Mais parfois, je trouve que rien ne vaut la simplicité.


Ingrédients

  • 4 cuisses de poulet ou 1 poulet entier
  • 8 oignons jaunes
  • 5 citrons verts
  • 1 piment oiseau frais ou 2 piments oiseau séchés
  • 1 piment antillais
  • 300g de riz africain, brisures de riz ou riz au jasmin
  • 450 ml d'eau
  • 2 feuilles de laurier
  • 2 oignons verts
  • 1 poivron vert
  • 1 poignée de persil
  • 1 càc de girofle
  • 2 càc de poivre
  • 1 càc de cumin
  • 2 càc de sel
  • (Optionnel) 2 càc de "liquid smoke"

Réalisation

La veille :

  • Éplucher et découper grossièrement les gousses de la tête d'ail.
  • Découper et épépiner le poivron vert. Réserver la moitié au frigo.
  • Découper grossièrement le persil
  • Tailler la partie la plus vert des oignons verts, réserver le reste.
  • Mixer l'ail, le persil, la partie verte des oignons, le ou les piments, les épices et la moitié du poivron pour obtenir le nokoss, l'assaisonnement.
  • Détailler le poulet en morceaux si besoin, le saler et entailler sa chair. Y faire penetrer le nokoss en l'enfonçant profondement et recouvrir avec le reste.
  • Presser 4 citrons verts et arroser le poulet avec le jus.
  • Ajouter 2 feuilles de laurier et laisser mariner 24h ou au moins toute la nuit.

Le jour même :

  • Préchauffer le four à 180 degrés Celsius ou préparer le barbecue.
  • Éplucher et émincer les oignons en demi rondelles fines. Les faire revenir à feu vif dans une marmite couverte dans de l'huile d'arachide ou autre huile neutre avec un fond d'eau et du sel.
  • Débarasser le poulet de sa marinade extérieure et le badigeonner avec la moutarde.

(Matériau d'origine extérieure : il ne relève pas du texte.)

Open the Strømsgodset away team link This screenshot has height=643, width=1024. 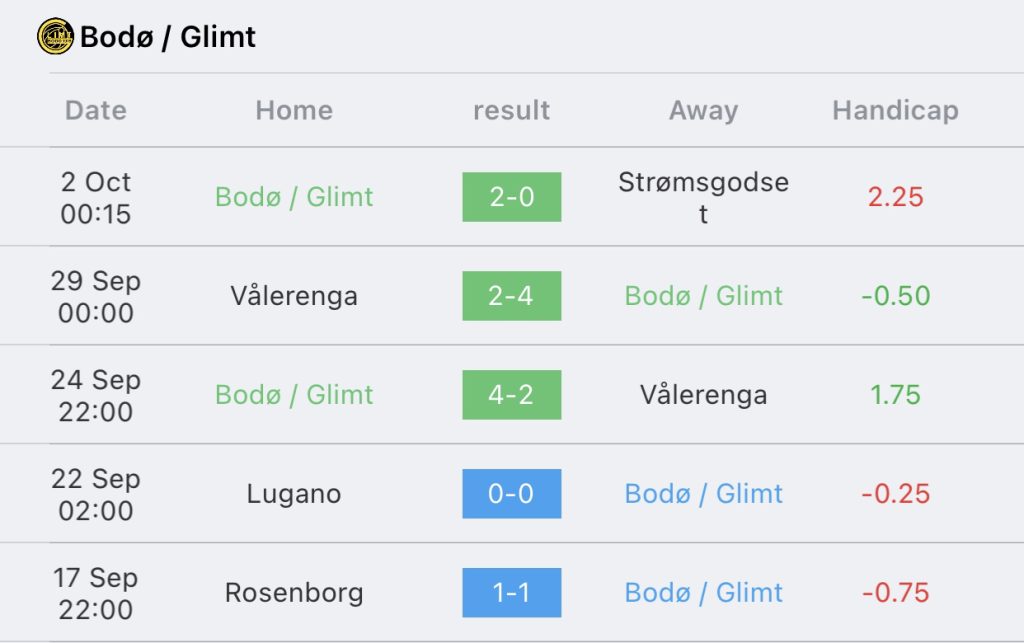(x=703, y=197)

Si au four, ajouter la fumée liquide, environ 6 gouttes par morceaux. Le faire cuire.
  • Retirer le couvercle, laisser les oignons accrocher au fond et dès qu'ils sont suffisamment colorés, déglacer avec toute la marinade du poulet, laurier inclus. Baisser à feu doux.
  • Ajouter les oignons verts en entier et le piment antillais. Tailler le poivron vert en brunoise et l'ajouter également.
  • Pendant ce temps, cuire le riz dans l'eau.
  • Une fois le poulet bien cuit et sa surface legerement carbonisée, le sortir du four et l'ajouter aux oignons en retirant le piment.
  • Servir le riz dans un plat surmonté par la sauce yassa, le poulet, le piment et le dernier citron vert coupé en morceaux.

Na rees ak diam

"Bon appétit" en wolof, probablement pas littéralement. 


Sources : Les recettes de Aistou Cuisine et de Africa Cuisine qui ont chacune de bons conseils et qui m'ont permis d'arriver à une recette qui me plait. Sans oublier mes souvenirs du yassa du petit resto africain à côté de chez moi.